Requirement:
Starting from the first line below, repeat the data exactly through to the last.

[Dataset records]

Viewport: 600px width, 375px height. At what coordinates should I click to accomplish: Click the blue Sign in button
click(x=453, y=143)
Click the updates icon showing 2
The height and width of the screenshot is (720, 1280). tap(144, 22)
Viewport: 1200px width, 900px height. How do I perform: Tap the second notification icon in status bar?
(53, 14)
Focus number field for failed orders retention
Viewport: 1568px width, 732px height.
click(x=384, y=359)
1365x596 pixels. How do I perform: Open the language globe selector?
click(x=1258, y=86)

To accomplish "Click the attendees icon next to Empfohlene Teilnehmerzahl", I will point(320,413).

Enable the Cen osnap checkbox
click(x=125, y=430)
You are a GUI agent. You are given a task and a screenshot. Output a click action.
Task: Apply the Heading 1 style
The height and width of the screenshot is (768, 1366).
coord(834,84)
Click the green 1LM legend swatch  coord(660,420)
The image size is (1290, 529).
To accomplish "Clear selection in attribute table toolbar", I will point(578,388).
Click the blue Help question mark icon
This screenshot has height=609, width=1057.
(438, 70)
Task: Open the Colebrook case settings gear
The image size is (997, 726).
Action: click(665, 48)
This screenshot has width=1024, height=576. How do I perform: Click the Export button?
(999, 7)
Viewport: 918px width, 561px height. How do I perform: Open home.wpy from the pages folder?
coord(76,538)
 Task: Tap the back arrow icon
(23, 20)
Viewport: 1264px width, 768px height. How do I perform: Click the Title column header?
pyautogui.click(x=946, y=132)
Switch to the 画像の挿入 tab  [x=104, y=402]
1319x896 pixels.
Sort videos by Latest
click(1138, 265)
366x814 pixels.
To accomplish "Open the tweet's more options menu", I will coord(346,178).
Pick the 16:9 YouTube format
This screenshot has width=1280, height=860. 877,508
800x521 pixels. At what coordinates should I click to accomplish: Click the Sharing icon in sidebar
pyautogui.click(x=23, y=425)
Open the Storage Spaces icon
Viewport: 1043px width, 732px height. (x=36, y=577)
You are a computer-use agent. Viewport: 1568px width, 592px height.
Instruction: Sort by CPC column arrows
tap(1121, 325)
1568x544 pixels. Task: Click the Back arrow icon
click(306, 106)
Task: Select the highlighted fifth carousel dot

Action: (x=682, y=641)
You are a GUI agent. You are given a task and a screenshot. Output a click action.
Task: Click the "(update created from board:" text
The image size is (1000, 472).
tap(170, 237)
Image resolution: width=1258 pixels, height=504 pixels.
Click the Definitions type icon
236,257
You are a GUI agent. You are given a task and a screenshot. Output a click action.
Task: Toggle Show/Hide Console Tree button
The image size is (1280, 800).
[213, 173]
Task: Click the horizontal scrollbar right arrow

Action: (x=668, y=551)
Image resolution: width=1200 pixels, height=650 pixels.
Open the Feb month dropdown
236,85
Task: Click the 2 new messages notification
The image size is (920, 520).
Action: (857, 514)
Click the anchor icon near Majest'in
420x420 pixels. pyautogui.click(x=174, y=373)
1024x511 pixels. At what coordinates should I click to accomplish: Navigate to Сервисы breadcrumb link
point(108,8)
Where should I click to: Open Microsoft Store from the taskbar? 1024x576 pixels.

[/Dataset records]

Answer below:
Viewport: 600px width, 375px height. At what coordinates should I click to accomplish: Click the blue Sign in button
click(x=453, y=143)
Click the updates icon showing 2
The height and width of the screenshot is (720, 1280). tap(144, 22)
Viewport: 1200px width, 900px height. How do I perform: Tap the second notification icon in status bar?
(53, 14)
Focus number field for failed orders retention
Viewport: 1568px width, 732px height.
click(x=384, y=359)
1365x596 pixels. How do I perform: Open the language globe selector?
click(x=1258, y=86)

To accomplish "Click the attendees icon next to Empfohlene Teilnehmerzahl", I will point(320,413).

Enable the Cen osnap checkbox
click(x=125, y=430)
You are a GUI agent. You are given a task and a screenshot. Output a click action.
Task: Apply the Heading 1 style
The height and width of the screenshot is (768, 1366).
coord(834,84)
Click the green 1LM legend swatch  coord(660,420)
The image size is (1290, 529).
To accomplish "Clear selection in attribute table toolbar", I will point(578,388).
Click the blue Help question mark icon
This screenshot has height=609, width=1057.
(438, 70)
Task: Open the Colebrook case settings gear
The image size is (997, 726).
Action: click(665, 48)
This screenshot has width=1024, height=576. How do I perform: Click the Export button?
(999, 7)
Viewport: 918px width, 561px height. How do I perform: Open home.wpy from the pages folder?
coord(76,538)
 Task: Tap the back arrow icon
(23, 20)
Viewport: 1264px width, 768px height. How do I perform: Click the Title column header?
pyautogui.click(x=946, y=132)
Switch to the 画像の挿入 tab  [x=104, y=402]
1319x896 pixels.
Sort videos by Latest
click(1138, 265)
366x814 pixels.
To accomplish "Open the tweet's more options menu", I will coord(346,178).
Pick the 16:9 YouTube format
This screenshot has width=1280, height=860. 877,508
800x521 pixels. At what coordinates should I click to accomplish: Click the Sharing icon in sidebar
pyautogui.click(x=23, y=425)
Open the Storage Spaces icon
Viewport: 1043px width, 732px height. (x=36, y=577)
You are a computer-use agent. Viewport: 1568px width, 592px height.
Instruction: Sort by CPC column arrows
tap(1121, 325)
1568x544 pixels. Task: Click the Back arrow icon
click(306, 106)
Task: Select the highlighted fifth carousel dot

Action: (x=682, y=641)
You are a GUI agent. You are given a task and a screenshot. Output a click action.
Task: Click the "(update created from board:" text
The image size is (1000, 472).
tap(170, 237)
Image resolution: width=1258 pixels, height=504 pixels.
Click the Definitions type icon
236,257
You are a GUI agent. You are given a task and a screenshot. Output a click action.
Task: Toggle Show/Hide Console Tree button
The image size is (1280, 800).
[213, 173]
Task: Click the horizontal scrollbar right arrow

Action: (x=668, y=551)
Image resolution: width=1200 pixels, height=650 pixels.
Open the Feb month dropdown
236,85
Task: Click the 2 new messages notification
The image size is (920, 520).
Action: (857, 514)
Click the anchor icon near Majest'in
420x420 pixels. pyautogui.click(x=174, y=373)
1024x511 pixels. At what coordinates should I click to accomplish: Navigate to Сервисы breadcrumb link
point(108,8)
Where should I click to: Open Microsoft Store from the taskbar? 1024x576 pixels.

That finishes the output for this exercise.